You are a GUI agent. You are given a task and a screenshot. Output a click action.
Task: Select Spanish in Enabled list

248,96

--

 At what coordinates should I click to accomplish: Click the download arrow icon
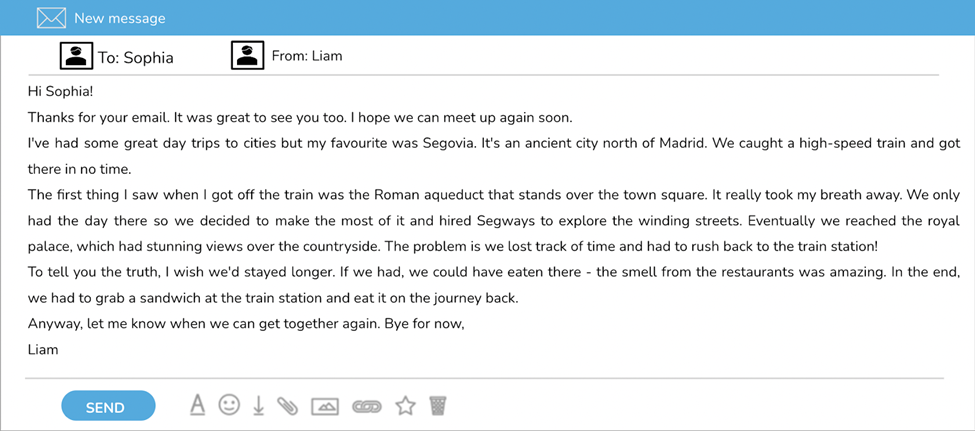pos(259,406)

--

* [DESCRIPTION OF THE TASK]
Switch "download" to "upload" in the stretch of entries from the line containing "At what coordinates" through the line containing "pos(259,406)", keeping everything else unchanged. Return only those lines, leaving out the pictures.

* [FINAL RESULT]
 At what coordinates should I click to accomplish: Click the upload arrow icon
pos(259,406)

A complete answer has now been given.